Brasileiros na F1, Taiwan em Alta, Apostas em Baixa, Globo x TikTok
Bom dia! Hoje é 22 de janeiro. Nesse mesmo dia, em 1984, a Apple exibiu o icônico comercial “1984” durante o Super Bowl. A campanha foi dirigida por Ridley Scott e tinha como intenção promover o lançamento do Macintosh.
Nubank e Mercado Livre na F1
A entrada de Nubank na Formula 1, em parceria de longo prazo com a Mercedes-Benz, não é só patrocínio. É estratégia. O anúncio feito pelo perfil do Nubank nos EUA deixa claro: a ambição agora é global, segundo o direcional estratégico da companhia, que vai começar a operar nos EUA em breve.
A Fórmula 1 virou uma das últimas plataformas realmente globais de marca. Audiência massiva, público premium e presença em mercados-chave. Não por acaso, o setor financeiro está ocupando esse espaço, seguindo o caminho que as big techs trilharam anos atrás.
Do outro lado, o Mercado Livre acelera por lá também. A parceria com Gabriel Bortoleto e o apoio a outros pilotos mostram uma estratégia clara: associar a marca a talentos e performance, seguindo o que já vem fazendo em outras modalidades.
Quando Nubank e Mercado Livre entram na Fórmula 1, o recado é simples: quem quer ser global precisa jogar no palco global. A tendência está dada. Outras marcas brasileiras ainda podem pintar por lá. Veremos.
Vale mais do que a Tesla
A TSMC, fabricante taiwanesa de chips, já ultrapassou a Tesla em valor de mercado. Avaliada em cerca de US$ 1,5 trilhão, ela fez isso em silêncio, longe dos holofotes e sem o barulho típico das big techs.
Nos bastidores da economia global, a TSMC já se tornou a 6ª empresa mais valiosa do mundo. E mais: hoje ela vale mais do que qualquer empresa chinesa, algo impensável há poucos anos, considerando o peso histórico da China em tecnologia e manufatura.
O motivo é simples e brutal. A TSMC fabrica os chips mais avançados do planeta. Sem ela, não existe IA em escala, não existem data centers modernos, não existem smartphones de última geração. Ela não vende produtos ao consumidor final. Ela vende o “cérebro” que constrói a infraestrutura.

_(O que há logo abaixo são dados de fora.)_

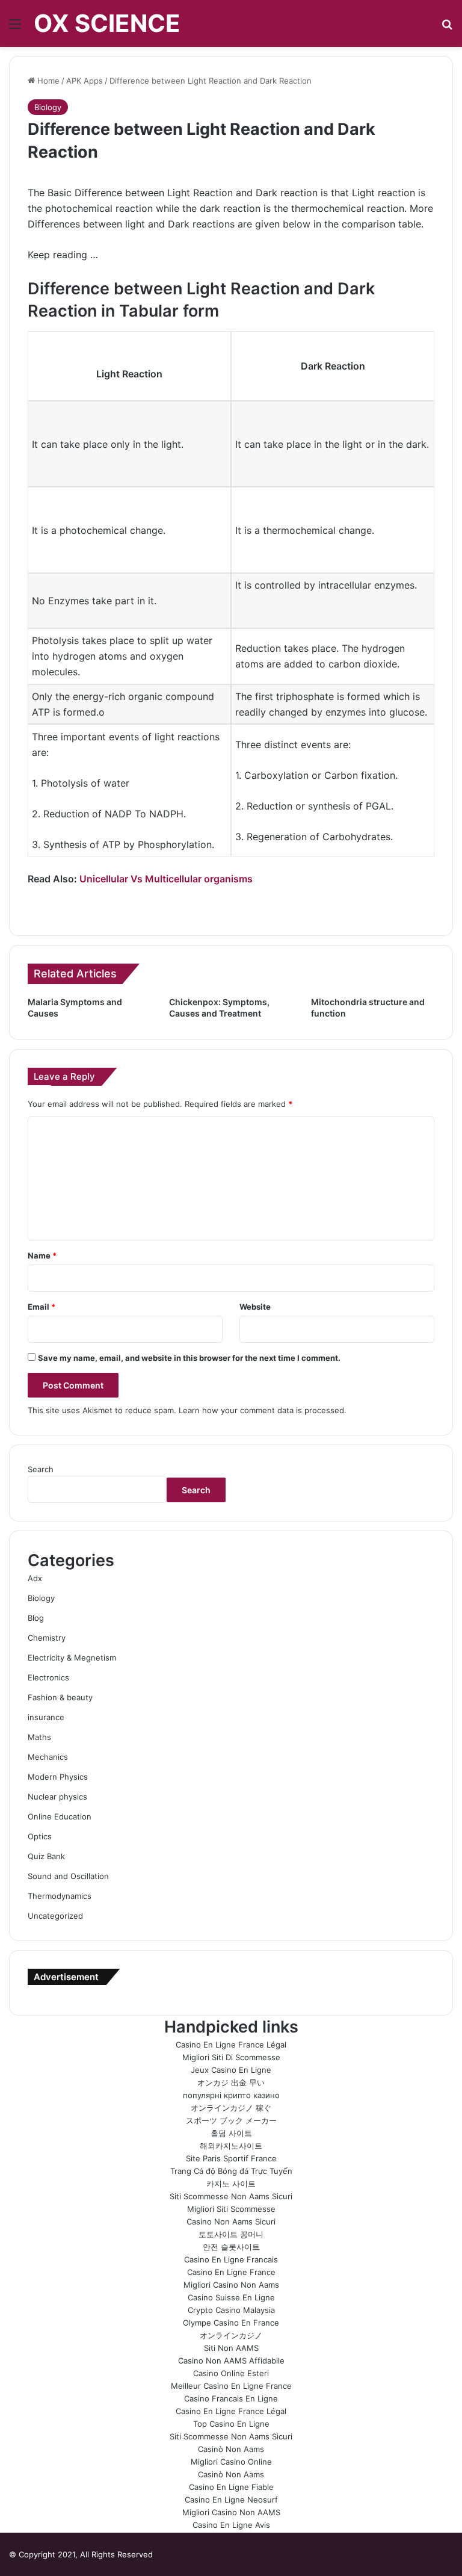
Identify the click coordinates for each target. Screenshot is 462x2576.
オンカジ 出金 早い (231, 2082)
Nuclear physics (57, 1796)
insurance (46, 1717)
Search (41, 1469)
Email (41, 1306)
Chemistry (47, 1638)
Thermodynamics (59, 1896)
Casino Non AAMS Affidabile (231, 2360)
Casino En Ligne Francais (231, 2259)
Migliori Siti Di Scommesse (231, 2057)
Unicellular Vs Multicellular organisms (166, 879)
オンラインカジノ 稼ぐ (231, 2108)
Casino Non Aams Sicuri (231, 2221)
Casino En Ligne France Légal (231, 2044)
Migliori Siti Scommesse (231, 2209)
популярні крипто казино (231, 2095)
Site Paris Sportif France (231, 2158)
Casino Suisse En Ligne (231, 2297)
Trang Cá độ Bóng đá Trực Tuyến (231, 2171)
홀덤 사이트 (231, 2133)
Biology (47, 107)
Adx (35, 1578)
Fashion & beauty (60, 1697)
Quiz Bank (46, 1856)
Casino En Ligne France (231, 2272)
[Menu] (15, 28)
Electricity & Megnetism (72, 1657)
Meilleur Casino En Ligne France (231, 2386)
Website (255, 1306)
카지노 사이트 (231, 2183)
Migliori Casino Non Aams (231, 2285)
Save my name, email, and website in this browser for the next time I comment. (189, 1358)
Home (47, 80)
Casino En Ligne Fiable (231, 2487)
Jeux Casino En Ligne (231, 2070)
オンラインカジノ (231, 2335)
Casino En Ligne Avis (231, 2525)
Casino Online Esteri (231, 2373)
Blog (36, 1618)
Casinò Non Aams (231, 2449)
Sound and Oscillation (68, 1876)
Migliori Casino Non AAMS (231, 2512)
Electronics (48, 1677)
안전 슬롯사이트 (231, 2247)
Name (42, 1255)
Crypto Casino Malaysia (231, 2310)
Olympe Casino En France (231, 2322)
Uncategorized (55, 1916)
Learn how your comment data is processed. (262, 1410)
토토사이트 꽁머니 (231, 2234)
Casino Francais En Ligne (231, 2398)
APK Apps (84, 80)
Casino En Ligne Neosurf (231, 2499)
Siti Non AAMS (231, 2348)
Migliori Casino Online (231, 2461)
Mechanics (48, 1757)
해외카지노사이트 (231, 2145)
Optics (40, 1836)
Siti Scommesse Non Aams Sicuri (231, 2196)
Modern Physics (58, 1777)
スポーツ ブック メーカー (231, 2120)
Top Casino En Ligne (231, 2424)
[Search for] (447, 28)
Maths (39, 1737)
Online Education (59, 1816)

Enquanto o mercado olha para marcas visíveis, a TSMC cresce onde realmente importa: no coração da infraestrutura digital global. Quem controla os chips, controla o futuro. E o futuro para por essa ilhota asiática.
Uma luz no fim do túnel
Mais de 217 mil brasileiros já solicitaram exclusão voluntária de contas em sites de apostas online em pouco mais de um mês desde o lançamento da Plataforma Centralizada de Autoexclusão pelo Governo Federal. O número mostra que muitas pessoas estão buscando se afastar desse tipo de atividade e recuperar o controle sobre seus comportamentos em apostas.
A ferramenta, criada pelo governo no fim de 2025, permite que o cidadão bloqueie o acesso a todas as plataformas de apostas regulamentadas de uma vez, impeça novos cadastros com seu CPF e pare de receber publicidade direcionada. É uma medida relevante de proteção ao consumidor em um setor que movimenta bilhões de reais e envolve milhões de usuários no país.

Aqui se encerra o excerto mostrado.